The church survived a near miss in the Second World War. Fraserburgh - a working harbour with shipbuilding capacity - was bombed repeatedly by the Luftwaffe between 1940 and 1943. On one raid a sheet of metal from an exploding aircraft or building fell through the church roof and sliced a small chip out of the wooden pulpit. The chip is still there. The congregation calls it Hitler's mark. It is one of the small, specific scars that wartime left scattered around the small towns of Britain - not large enough to record in any national history, but central to the inner life of one church that very nearly lost everything that night.

Ministers, Schools and the Long Slow Change

Through the 19th and 20th centuries the church operated like many Scottish parish churches: large Sunday congregations, Boys' and Girls' Brigades, a Junior Choir, Covenanters, Sunday schools. The Reverend Peter McLaren in the 1860s founded three new schools in the parish. The Reverend John Cumming, who served from before 1843 until his death at 85 in 1857, refused to leave the Established Church during the Disruption of 1843 and managed to feud with most of his assistants while he was at it. The Reverend Douglas Clyne, late 20th century, oversaw the renovation of the church hall - known locally as the Penny Schoolie - and the building of a new church centre in 1990-92. He retired in 2004. The slow attrition of small-town Scottish congregations did the rest.

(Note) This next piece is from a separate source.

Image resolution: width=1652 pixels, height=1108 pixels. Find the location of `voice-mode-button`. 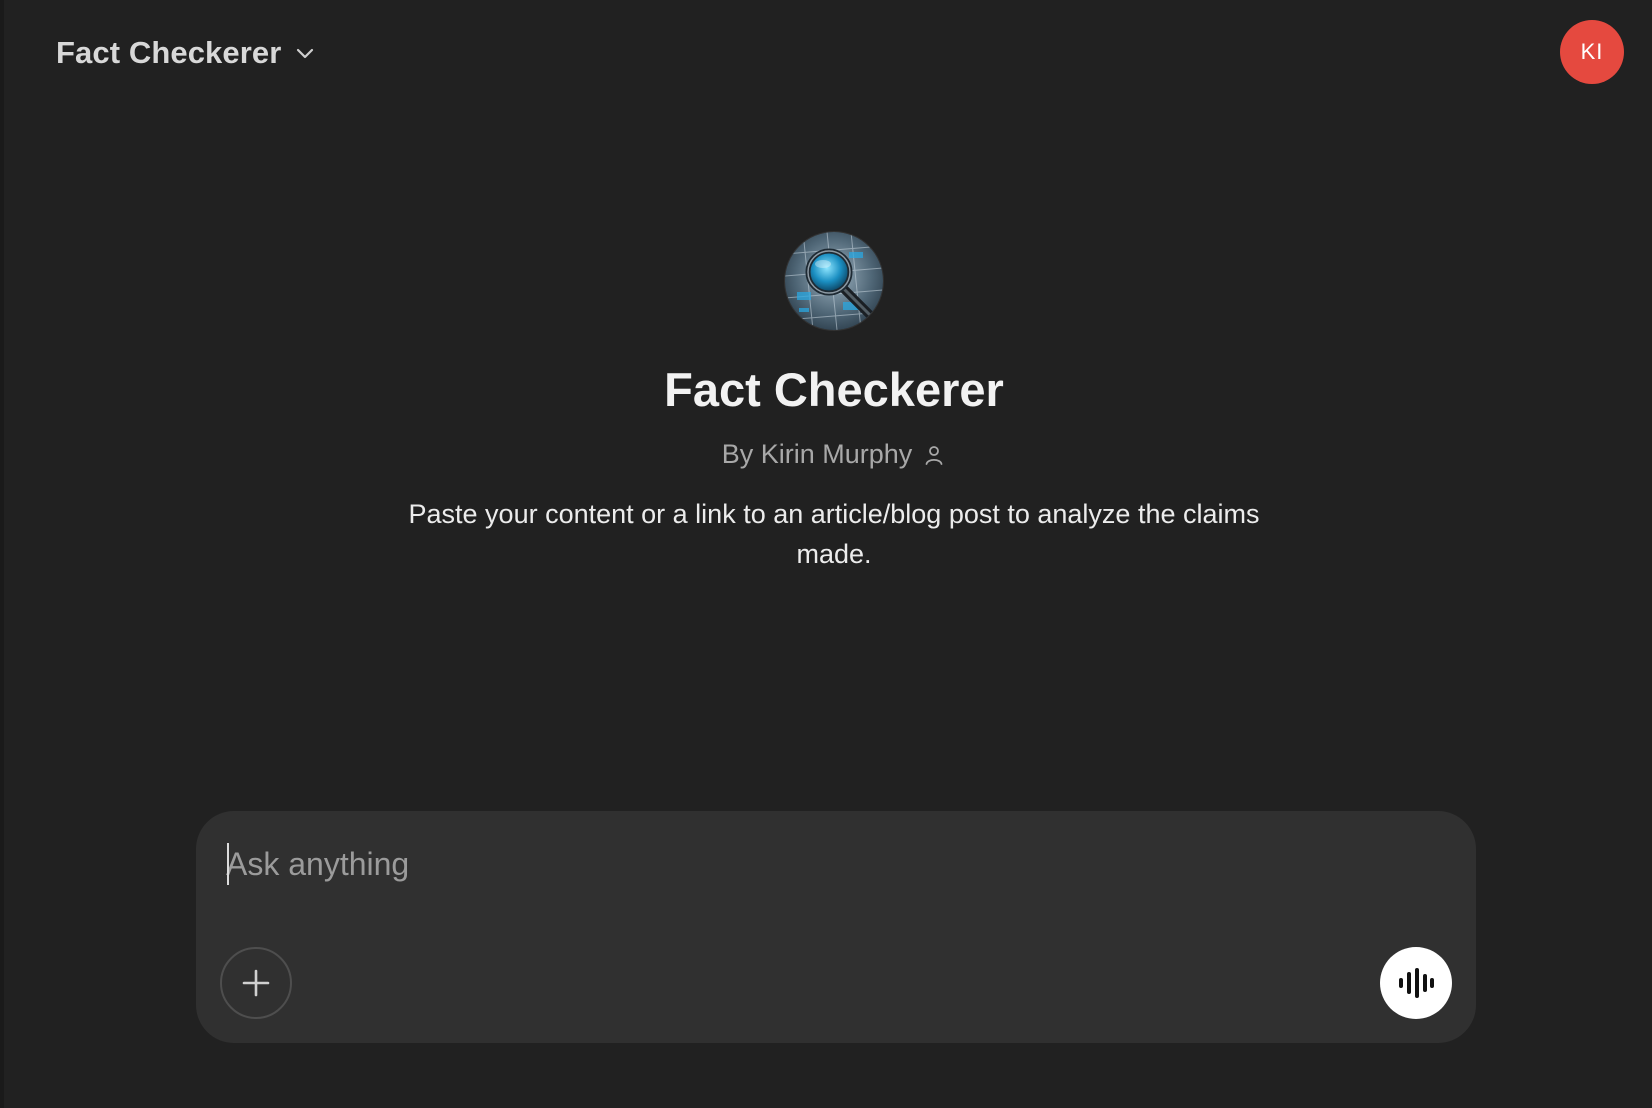

voice-mode-button is located at coordinates (1416, 983).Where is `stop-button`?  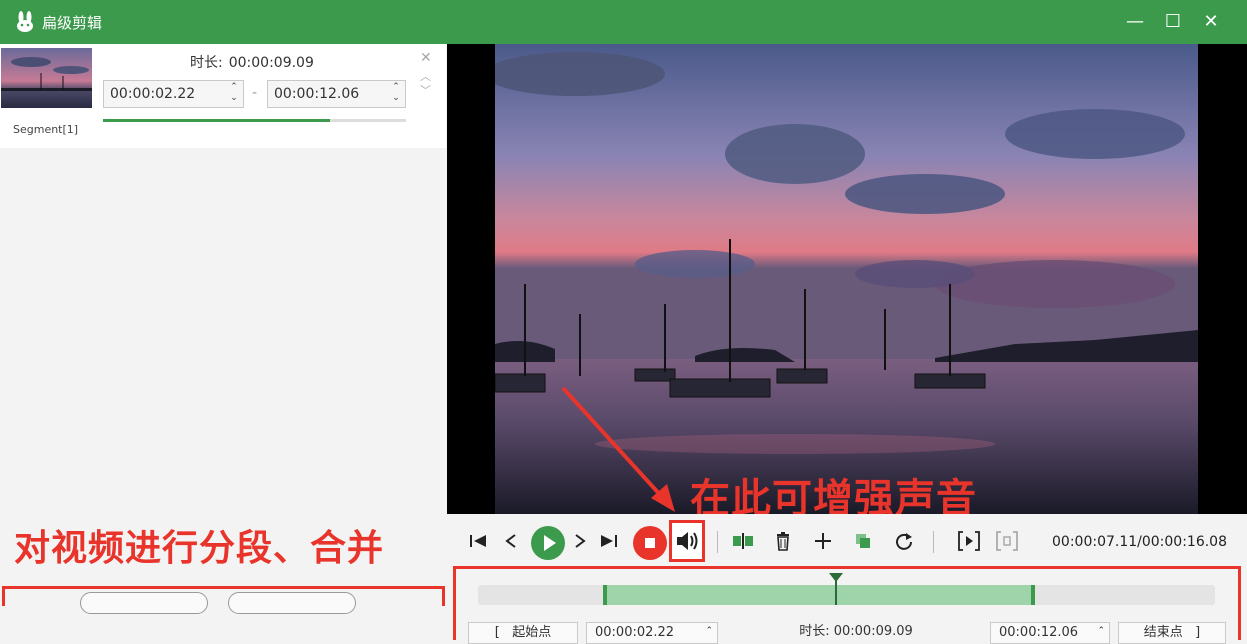
stop-button is located at coordinates (650, 543).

Closed and Listed for Sale

In the early 2020s the Presbytery of the North East and Northern Isles, working through the Church of Scotland's national Presbytery Mission Planning, decided that Fraserburgh Old Parish Church should close as a place of worship. The Old Parish would be united with Fraserburgh West, Fraserburgh South, Rosehearty, Sandhaven, Inverallochy and Rathen churches into a single Fraserburgh and District Church of Scotland. The buildings of Fraserburgh South, Rosehearty and Inverallochy would continue in use. The Old Parish - the first structure of the town after the castle, the church Charles Ferm went to prison for, the building Strachan's window lights from within - would not. By early 2026 the listing went up on the Church of Scotland website: offers over 120,000 pounds. Four hundred and fifty-five years of continuous worship, now a property transaction.

From the Air

Fraserburgh Old Parish Church stands at 57.6935 N, 2.0045 W at the head of the High Street in Fraserburgh, at the north-east corner of Aberdeenshire. From altitude the church reads as a small white harled building near the centre of the harbour town, with the Kinnaird Head lighthouse visible to the north. Nearest major airport is Aberdeen (EGPD) about 35 nm to the south. Fraserburgh harbour is one of the largest fishing ports on Scotland's east coast.